Please write out the line containing "Instruction: Activate the Magic Wand tool" and each line after it through the end of the data, exactly, and nothing else.

[Data items]
════════════════

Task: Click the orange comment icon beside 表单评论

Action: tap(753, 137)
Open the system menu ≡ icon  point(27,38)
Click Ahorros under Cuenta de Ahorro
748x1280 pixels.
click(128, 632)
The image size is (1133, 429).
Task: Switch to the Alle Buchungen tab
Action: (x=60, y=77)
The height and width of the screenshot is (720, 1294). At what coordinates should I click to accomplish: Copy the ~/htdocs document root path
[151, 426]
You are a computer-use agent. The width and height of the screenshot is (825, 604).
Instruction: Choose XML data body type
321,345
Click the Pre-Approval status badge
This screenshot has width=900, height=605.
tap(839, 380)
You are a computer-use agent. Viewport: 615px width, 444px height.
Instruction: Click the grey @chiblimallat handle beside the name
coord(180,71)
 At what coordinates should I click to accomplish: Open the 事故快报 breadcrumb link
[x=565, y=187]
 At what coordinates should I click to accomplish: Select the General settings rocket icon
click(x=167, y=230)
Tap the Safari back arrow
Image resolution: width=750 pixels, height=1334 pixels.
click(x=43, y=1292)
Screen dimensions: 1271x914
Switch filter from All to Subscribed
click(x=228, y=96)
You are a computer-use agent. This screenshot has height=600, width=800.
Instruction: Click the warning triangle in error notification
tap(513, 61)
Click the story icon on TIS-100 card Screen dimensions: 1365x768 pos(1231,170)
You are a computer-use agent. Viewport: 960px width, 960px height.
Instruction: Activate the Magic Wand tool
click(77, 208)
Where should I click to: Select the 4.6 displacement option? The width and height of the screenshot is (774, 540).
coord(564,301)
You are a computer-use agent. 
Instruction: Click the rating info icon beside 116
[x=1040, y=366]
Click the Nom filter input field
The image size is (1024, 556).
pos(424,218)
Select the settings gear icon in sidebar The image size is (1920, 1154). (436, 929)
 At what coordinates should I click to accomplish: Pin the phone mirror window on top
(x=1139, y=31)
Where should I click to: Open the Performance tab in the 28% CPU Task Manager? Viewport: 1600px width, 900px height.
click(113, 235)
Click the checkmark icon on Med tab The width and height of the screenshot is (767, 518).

════════════════

» **PROBLEM SOLUTION**
Instruction: Activate the Magic Wand tool
click(77, 208)
Where should I click to: Select the 4.6 displacement option? The width and height of the screenshot is (774, 540).
coord(564,301)
You are a computer-use agent. 
Instruction: Click the rating info icon beside 116
[x=1040, y=366]
Click the Nom filter input field
The image size is (1024, 556).
pos(424,218)
Select the settings gear icon in sidebar The image size is (1920, 1154). (436, 929)
 At what coordinates should I click to accomplish: Pin the phone mirror window on top
(x=1139, y=31)
Where should I click to: Open the Performance tab in the 28% CPU Task Manager? Viewport: 1600px width, 900px height.
click(113, 235)
Click the checkmark icon on Med tab The width and height of the screenshot is (767, 518).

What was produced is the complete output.